# Knitting loom



## smartiedriver

Has anyone used an infinity knitting loom to make blankets? 
I have just discovered this on the web and watched several tutorials and am very intrigued and would like to try this out, but would like information from anyone who has done this or used a loom for any advice.


----------



## Leo the Lion

Before I learned how to knit on needles I used looms. One of my looms is the infinity and I made 3 afghans. Looms are not very portable like needles and to me it takes much longer to complete a project. JMHO


----------



## DizzyDee

I work on looms only, could never "get" needle knitting down right.

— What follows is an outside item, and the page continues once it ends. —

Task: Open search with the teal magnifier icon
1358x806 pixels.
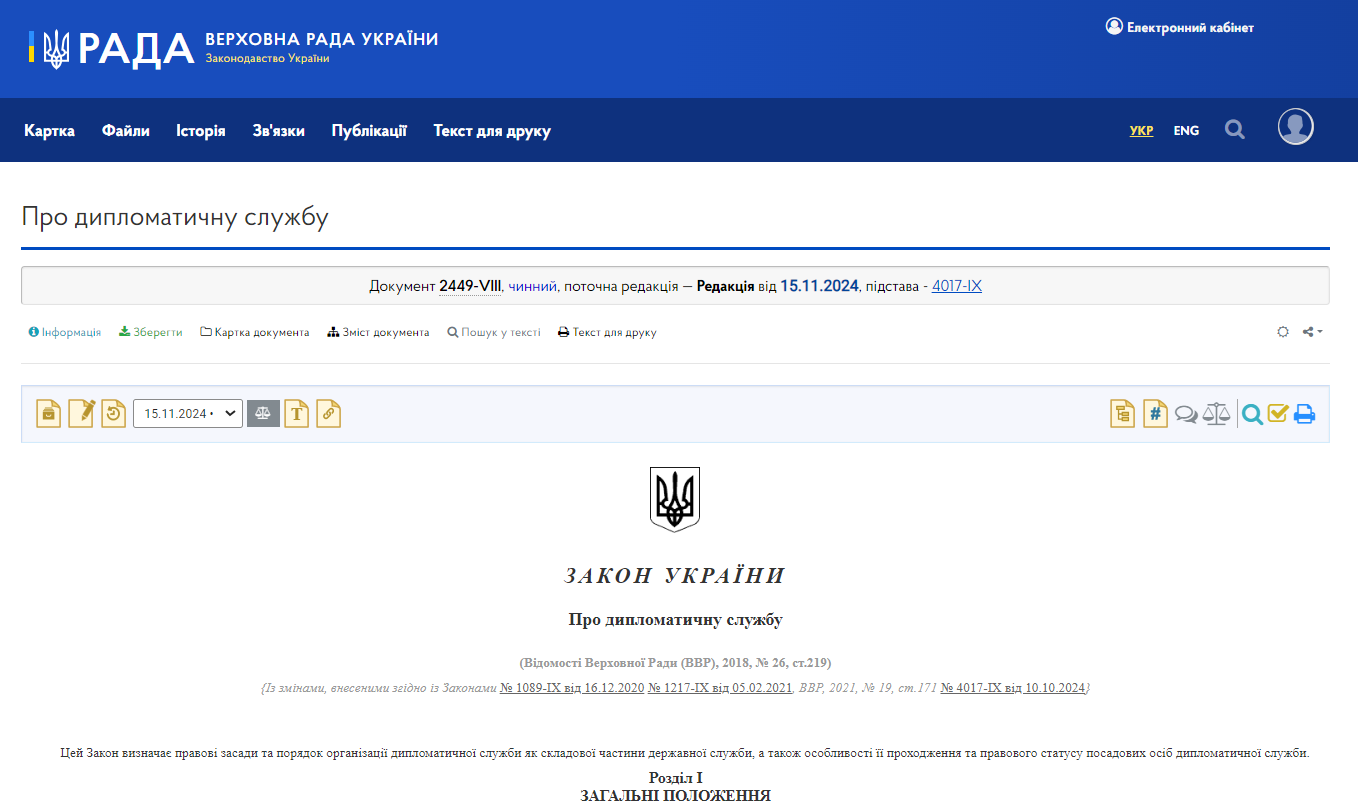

Looming is very quick once you "get" it, just as I'm sure needle knitting is for a beginner. Looming is used by many people with hand problems--carpal tunnel, etc-- who cannot work the needles.


----------



## Justme

someone just posted on here this week two baby blankets for twins that they made on a loom and they were wonderful.


----------



## crafterwantabe

Check out the loom section on this site. Go to the post on serenity loom patterns.


----------



## Rescue Mom

Just saw some plastic infinity looms at Hobby Lobby for about $30. Use their coupon and you could get one inexpensively to try it out.


----------



## LadyRN49

Amazon has a infinity loom for $50.


----------



## cheryllsms

I have several kinds of infinity looms/rakes. I prefer CinDloom as she has color coded the pegs to help if you want to switch from rake to double knitting and use the same tool. Pretty cool. She even includes a peg spacer to allow knitting in the round on fewer pegs. You can make a seamless dress, for instance. I can't imagine trying to do hats on it when I have smaller looms that are easier to manage for so small a project.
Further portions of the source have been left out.